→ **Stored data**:
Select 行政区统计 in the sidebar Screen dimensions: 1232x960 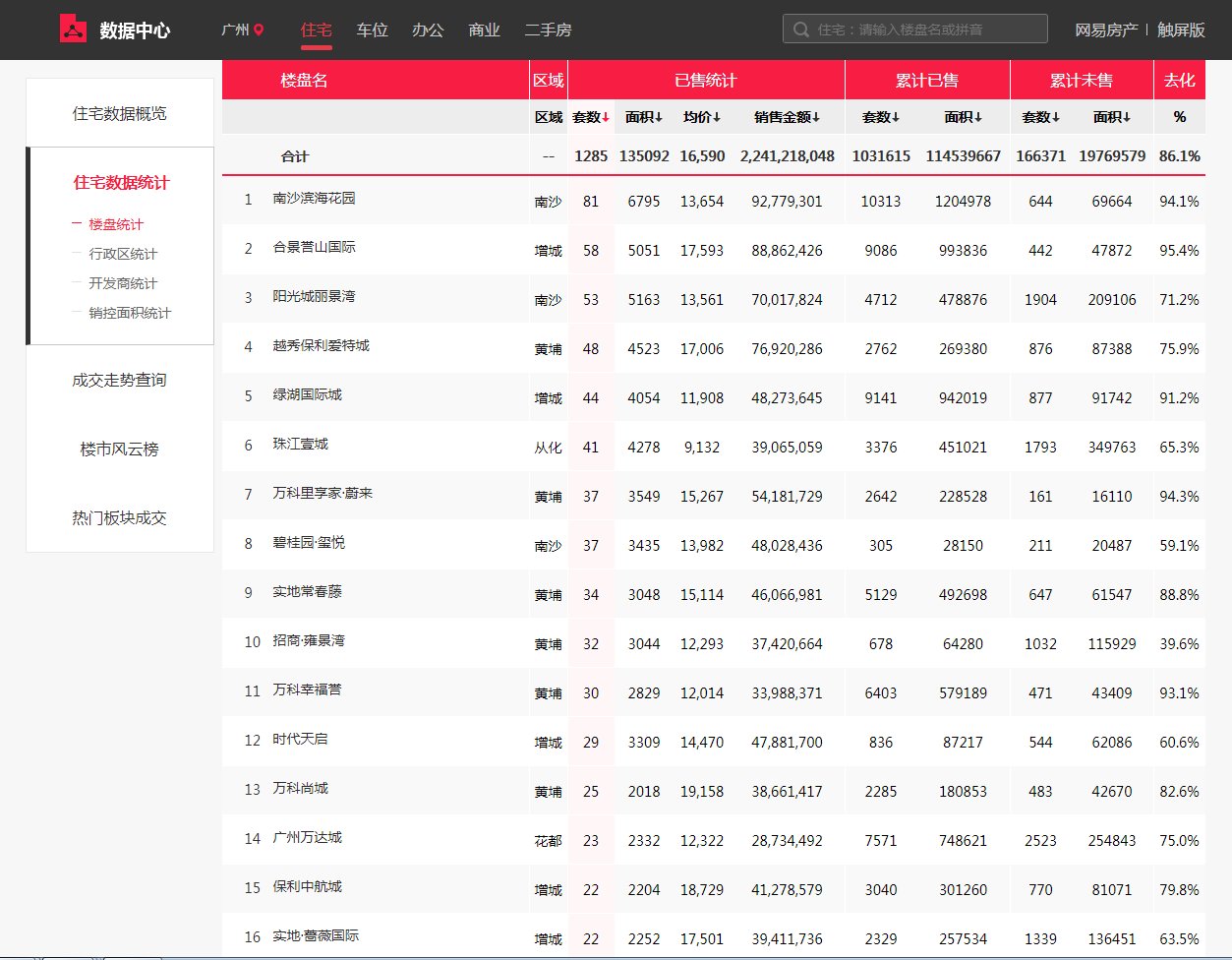[x=123, y=254]
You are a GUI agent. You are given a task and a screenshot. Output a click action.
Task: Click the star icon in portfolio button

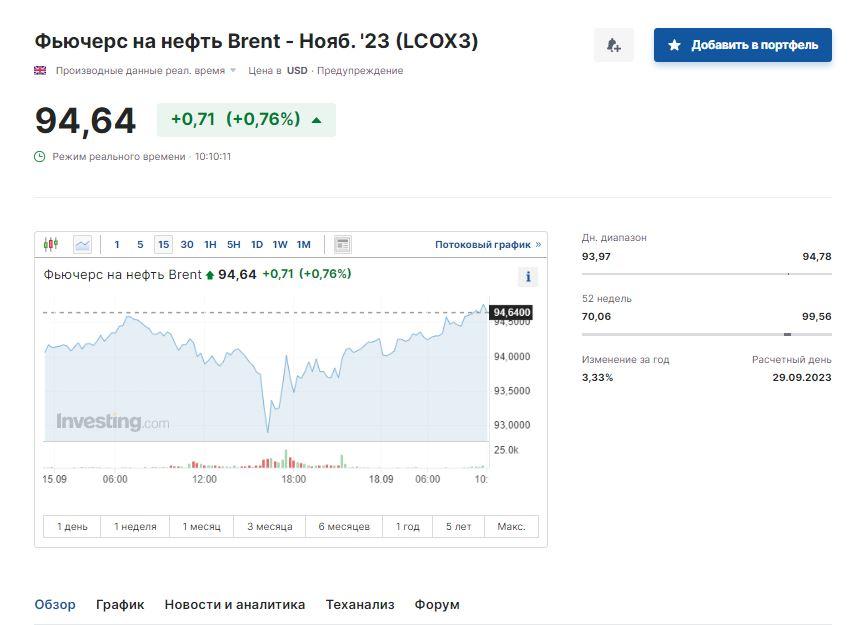675,45
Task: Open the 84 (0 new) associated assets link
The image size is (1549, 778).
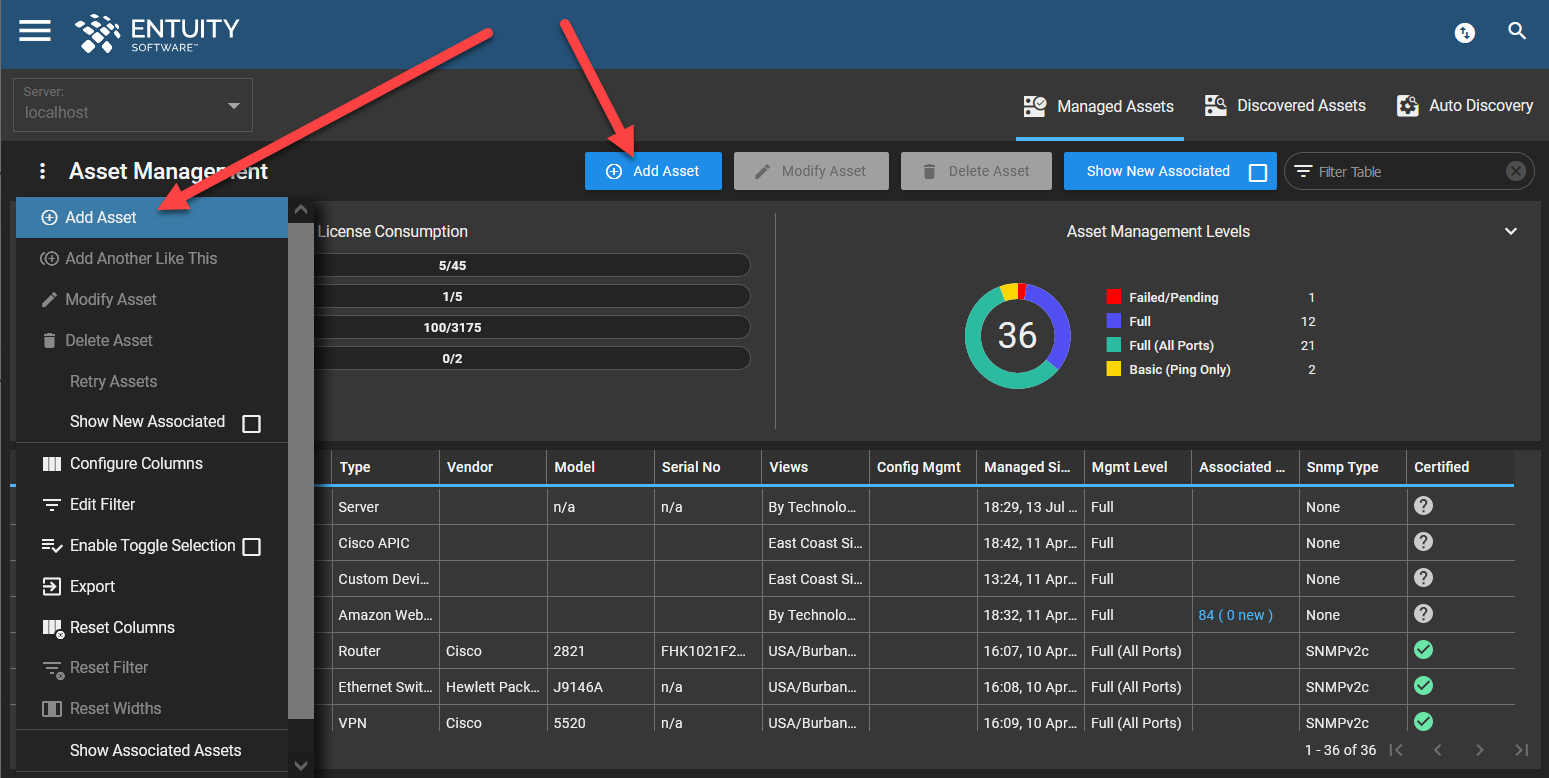Action: click(x=1234, y=614)
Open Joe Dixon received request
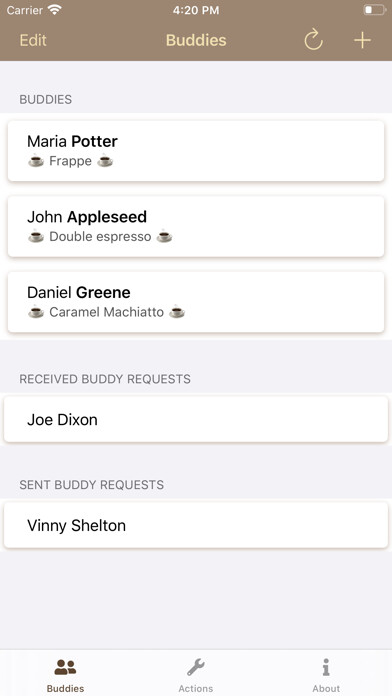The width and height of the screenshot is (392, 696). click(196, 419)
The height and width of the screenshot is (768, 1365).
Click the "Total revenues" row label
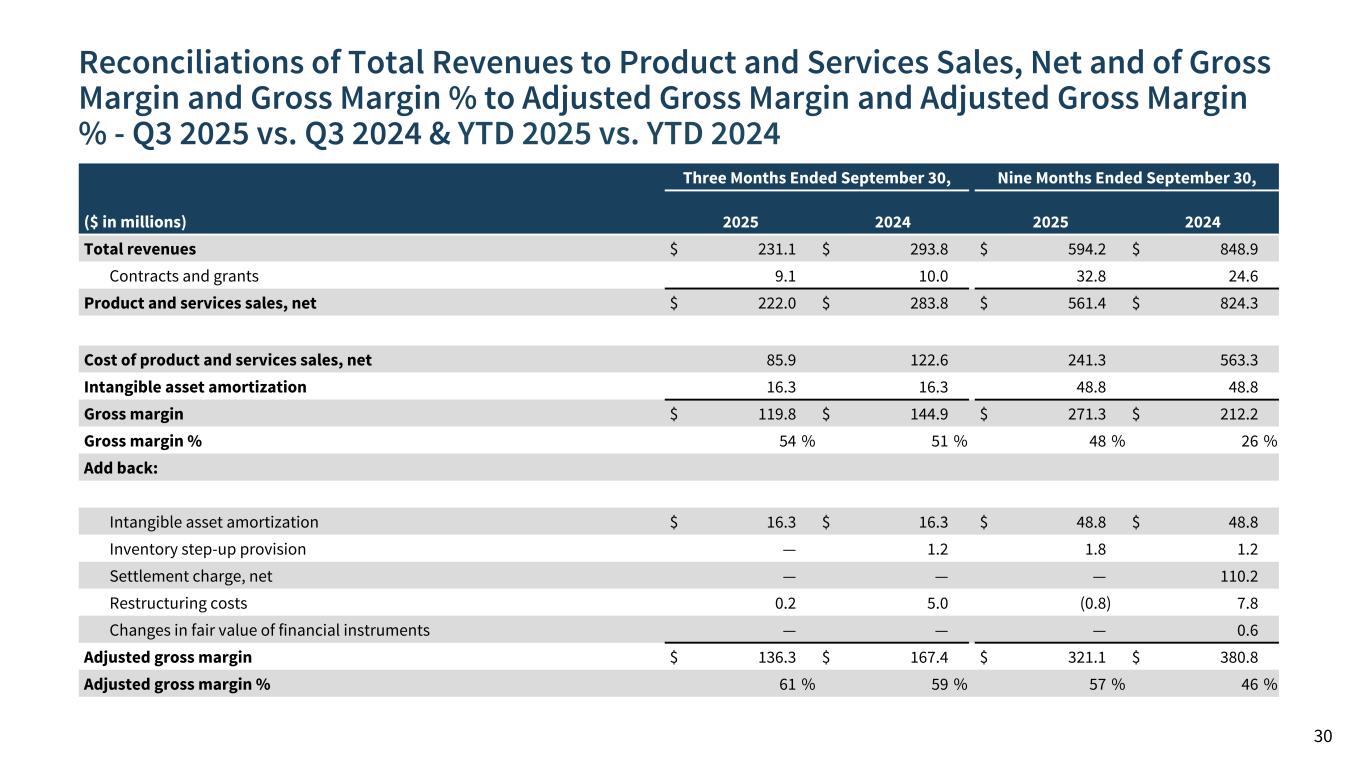(140, 249)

→ **What is needed**: Leave the pictures out, and copy exactly each line from the one containing "Task: Open the" through the final line of the data.

→ **Reply**:
Task: Open the 84 (0 new) associated assets link
The image size is (1549, 778).
Action: click(x=1234, y=614)
Open Joe Dixon received request
The width and height of the screenshot is (392, 696). click(196, 419)
The height and width of the screenshot is (768, 1365).
Click the "Total revenues" row label
(140, 249)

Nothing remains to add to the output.